The CCI edits always consist of pairs of HCPCS codes, and are arranged in two tables. One is the column 1/column 2 correct coding edits table, and the other is known as the mutually exclusive edits table. The OCE edits are arranged in numerical order with descriptions for each edit, as well as a claim disposition for each edit. Examples of OCE edits are listed below. For further information on the latest OCE edits within the hospital OPPS, please visit the CMS Web site at http://cms.hhs.gov/manuals/memos/comm_date_dsc.asp to find the latest transmittal (program memorandum) on the OCE.
Edit
Description
Disposition
1
Invalid diagnosis code
Return to Provider (RTP)
2
Diagnosis and age conflict
RTP
3
Diagnosis and sex conflict
4
Medicare secondary payer alert
Suspend
19
Mutually exclusive procedure that is not allowed by CCI even if appropriate modifier is present
Line Item Rejection
20
Component of a comprehensive procedure that is not allowed by CCI even if appropriate modifier is present
39
Mutually exclusive procedure that would be allowed by CCI if appropriate modifier were present
40
Component of a comprehensive procedure that would be allowed by CCI if appropriate modifier were present
Background information about Hospital Outpatient Prospective Payment System
Section 4523 of the Balanced Budget Act of 1997 (BBA) provides authority for CMS to implement a prospective payment system (PPS) under Medicare for hospital outpatient services, certain Part B services furnished to hospital inpatients who have no Part A coverage, and partial hospitalization services furnished by community mental health centers. The provisions of this section were further modified by sections 201 and 202 of the Balanced Budget Refinement Act of 1999 (BBRA).

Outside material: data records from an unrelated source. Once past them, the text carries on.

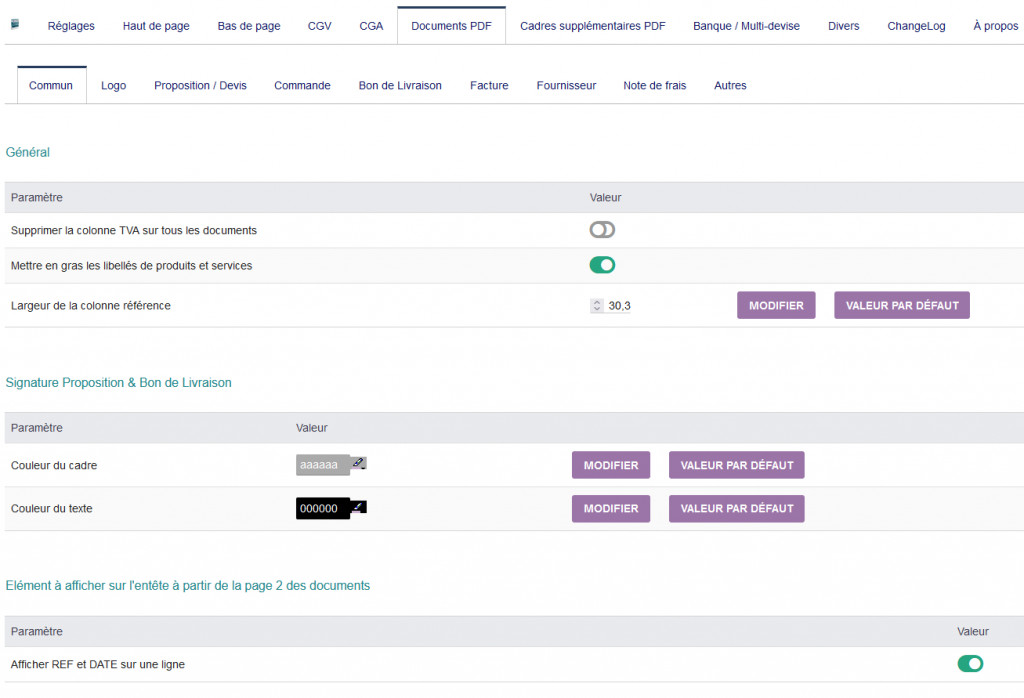1024x698 pixels.
Task: Reset column width with Valeur par défaut
Action: pos(902,306)
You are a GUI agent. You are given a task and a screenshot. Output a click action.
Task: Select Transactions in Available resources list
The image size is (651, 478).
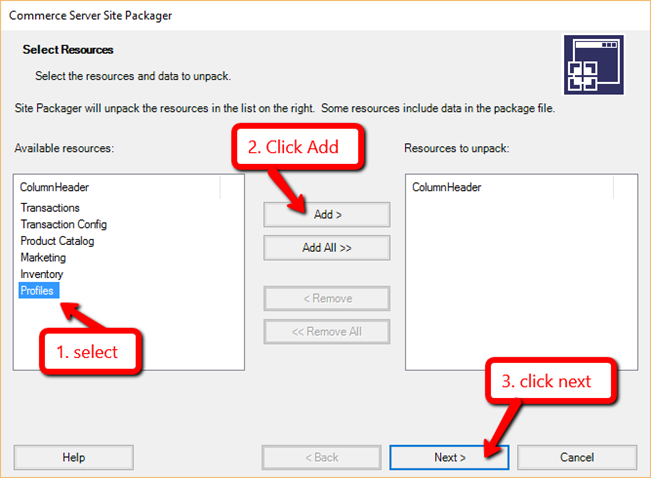(x=50, y=207)
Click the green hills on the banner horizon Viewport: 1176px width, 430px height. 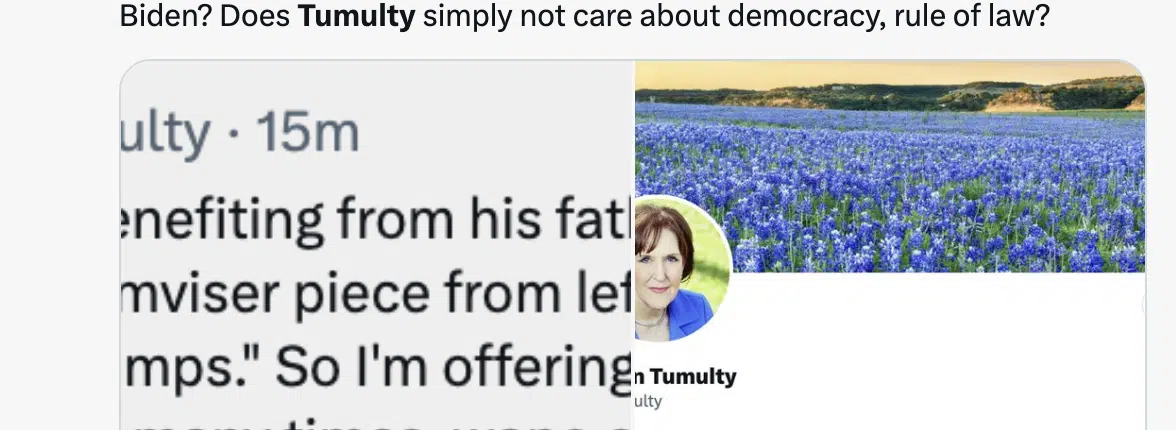coord(890,96)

All services paid under the new PPS are classified into groups called Ambulatory Payment Classifications or APCs. Services in each APC are similar clinically and in terms of the resources they require. A payment rate is established for each APC. Depending on the services provided, hospitals may be paid for more than one APC for an encounter.
Section 4523 of the BBA also changed the way beneficiary coinsurance is determined for the services included under the PPS. A coinsurance amount will initially be calculated for each APC based on 20 percent of the national median charge for services in the APC. The coinsurance amount for an APC will not change until such time as the amount becomes 20 percent of the total APC payment. In addition, Section 204 of the BBRA provides that no coinsurance amount can be greater than the hospital inpatient deductible in a given year.
Both the total APC payment and the portion paid as coinsurance amounts will be adjusted to reflect geographic wage variations using the hospital wage index and assuming that the portion of the payment/coinsurance that is attributable to labor is 60 percent.
CMS's final rule for the new system was published in the Federal Register on April 7, 2000 (65 FR 18434). The new system went into effect on August 1, 2000.
What is the Current Issue? CMS issues a new version every three months. Each edition contains the latest billing information as authorized by CMS.